O que visitar no centro histórico da Princesinha do Sul?
O núcleo histórico concentra marcos da era do cacau e da literatura amadiana a poucos quarteirões uns dos outros. Uma caminhada de duas horas conecta os principais pontos.
- Casa de Cultura Jorge Amado: palacete neoclássico construído pelo pai do escritor nos anos 1920, onde Jorge Amado cresceu. Exibe fotos, roupas, manuscritos e objetos da família. Das janelas, avista-se o Bar Vesúvio. Visitação de segunda a sábado.
- Bar Vesúvio: fundado em 1919 por imigrantes italianos e imortalizado como o ponto central de Gabriela, Cravo e Canela. Tombado como patrimônio histórico, mantém a decoração do século XX e tem estátua de Jorge Amado na calçada.
- Bataclan: antigo cabaré frequentado pelos coronéis do cacau entre 1926 e 1946, cenário da personagem Maria Machadão. Restaurado, funciona hoje como restaurante e espaço cultural temático.
- Catedral de São Sebastião: construção iniciada em 1931 e inaugurada somente em 1967, com 48 metros de altura e vitrais que retratam as Sete Dores de Maria. Símbolo do poder e da fé da elite cacaueira.
- Palácio Paranaguá: construído em 1907 em estilo neoclássico no local onde existiram ruínas de um colégio jesuíta. Hoje abriga a Prefeitura e uma exposição permanente de fotografias históricas da cidade.
O vídeo do canal Viajando com Irlan, com cerca de 4,68 mil inscritos apresenta um roteiro completo de 3 a 5 dias para quem deseja visitar Ilhéus, na Bahia, com dicas práticas sobre hospedagem, passeios e gastronomia.
Cem quilômetros de litoral: qual praia escolher em Ilhéus?
Ilhéus detém o litoral mais extenso da Bahia, com cerca de 100 km de praias distribuídas entre o sul mais estruturado e o norte preservado e quase deserto. O nome Praia dos Milionários remonta às casas de veraneio dos antigos coronéis do cacau, e a coincidência entre história e mar azul resume bem o destino.
- Praia dos Milionários: a mais conhecida da zona sul, com barracas, restaurantes e infraestrutura completa. Mar aberto, ideal para banho e esportes náuticos.
- Praia de Cururupe: preferida dos surfistas, com ondas fortes na foz do rio de mesmo nome. O encontro das águas doce e salgada cria um cenário único.
- Olivença: distrito a 24 km do centro com fontes hidrominerais, único balneário hidromineral à beira-mar do país. Praias mais calmas, boa infraestrutura e a tradicional festa de São Sebastião em janeiro, com a famosa puxada do mastro.
- Litoral Norte: praias extensas como São Miguel e Ponta do Ramo, com poucas construções e Mata Atlântica chegando até a areia.
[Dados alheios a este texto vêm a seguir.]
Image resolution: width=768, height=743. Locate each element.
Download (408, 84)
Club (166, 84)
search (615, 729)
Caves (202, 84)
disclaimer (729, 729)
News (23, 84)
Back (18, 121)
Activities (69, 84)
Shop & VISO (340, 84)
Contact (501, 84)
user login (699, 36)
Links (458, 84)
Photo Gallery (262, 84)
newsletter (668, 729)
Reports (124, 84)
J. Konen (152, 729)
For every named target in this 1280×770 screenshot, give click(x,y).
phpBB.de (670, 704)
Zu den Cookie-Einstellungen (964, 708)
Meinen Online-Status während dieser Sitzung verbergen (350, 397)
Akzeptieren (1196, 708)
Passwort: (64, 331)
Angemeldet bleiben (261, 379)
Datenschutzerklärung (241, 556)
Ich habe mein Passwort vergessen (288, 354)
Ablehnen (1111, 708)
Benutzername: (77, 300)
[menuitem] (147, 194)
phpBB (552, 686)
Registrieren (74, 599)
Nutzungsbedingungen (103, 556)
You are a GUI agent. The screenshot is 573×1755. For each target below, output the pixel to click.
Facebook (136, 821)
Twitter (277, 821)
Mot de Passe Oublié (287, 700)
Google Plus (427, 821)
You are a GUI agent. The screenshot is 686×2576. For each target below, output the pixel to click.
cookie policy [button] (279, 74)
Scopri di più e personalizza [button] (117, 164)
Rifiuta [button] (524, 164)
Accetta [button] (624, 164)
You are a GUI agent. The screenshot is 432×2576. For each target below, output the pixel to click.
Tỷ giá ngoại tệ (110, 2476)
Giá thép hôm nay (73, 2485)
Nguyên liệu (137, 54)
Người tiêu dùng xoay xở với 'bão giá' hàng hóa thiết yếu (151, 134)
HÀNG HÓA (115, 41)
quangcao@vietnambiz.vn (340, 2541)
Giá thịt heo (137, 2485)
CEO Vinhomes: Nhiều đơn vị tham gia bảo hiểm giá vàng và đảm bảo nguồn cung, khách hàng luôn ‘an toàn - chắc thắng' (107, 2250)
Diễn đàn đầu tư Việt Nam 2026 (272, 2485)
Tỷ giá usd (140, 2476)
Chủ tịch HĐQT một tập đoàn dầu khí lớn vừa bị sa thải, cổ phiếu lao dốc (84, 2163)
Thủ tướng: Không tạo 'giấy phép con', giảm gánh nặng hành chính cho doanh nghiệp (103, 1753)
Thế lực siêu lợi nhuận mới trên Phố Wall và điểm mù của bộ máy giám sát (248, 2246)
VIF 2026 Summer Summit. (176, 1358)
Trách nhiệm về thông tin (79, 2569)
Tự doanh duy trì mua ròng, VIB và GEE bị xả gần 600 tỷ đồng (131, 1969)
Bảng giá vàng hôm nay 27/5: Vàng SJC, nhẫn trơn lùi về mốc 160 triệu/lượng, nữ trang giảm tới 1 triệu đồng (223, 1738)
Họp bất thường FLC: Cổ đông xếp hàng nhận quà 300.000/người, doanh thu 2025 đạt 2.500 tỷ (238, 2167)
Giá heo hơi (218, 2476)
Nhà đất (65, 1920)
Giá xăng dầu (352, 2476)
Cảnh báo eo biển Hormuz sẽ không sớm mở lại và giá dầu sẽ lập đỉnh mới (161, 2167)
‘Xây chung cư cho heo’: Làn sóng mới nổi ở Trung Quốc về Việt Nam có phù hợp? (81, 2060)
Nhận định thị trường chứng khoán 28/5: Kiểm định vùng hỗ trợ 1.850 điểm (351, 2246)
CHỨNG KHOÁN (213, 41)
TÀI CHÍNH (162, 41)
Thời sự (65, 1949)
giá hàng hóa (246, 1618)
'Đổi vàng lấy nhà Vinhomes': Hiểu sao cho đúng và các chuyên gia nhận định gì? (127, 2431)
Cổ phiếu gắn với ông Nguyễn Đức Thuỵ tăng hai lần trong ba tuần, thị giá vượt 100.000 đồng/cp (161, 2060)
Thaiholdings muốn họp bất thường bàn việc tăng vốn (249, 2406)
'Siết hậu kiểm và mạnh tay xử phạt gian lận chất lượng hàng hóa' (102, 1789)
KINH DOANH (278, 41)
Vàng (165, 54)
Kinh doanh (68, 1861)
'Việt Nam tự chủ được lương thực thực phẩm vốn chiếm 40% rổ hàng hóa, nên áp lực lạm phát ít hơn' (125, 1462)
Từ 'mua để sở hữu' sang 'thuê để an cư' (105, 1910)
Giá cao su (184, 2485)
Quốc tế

Acesso pela estrada que leva a Itacaré.
Do pé ao chocolate: a Rota do Cacau nas fazendas históricas
A vassoura-de-bruxa devastou as lavouras na década de 1990 e encerrou o auge cacaueiro, mas abriu espaço para uma nova vocação: o turismo rural nas fazendas centenárias. Hoje, propriedades históricas no entorno de Ilhéus oferecem trilhas pela Cabruca, sistema de cultivo sombreado sob a Mata Atlântica, degustação de cacau fresco e produção de chocolate artesanal do início ao fim do processo. Em julho, o Chocolat Festival concentra gastronomia, cultura e shows na cidade, reunindo produtores e apreciadores do chocolate fino baiano.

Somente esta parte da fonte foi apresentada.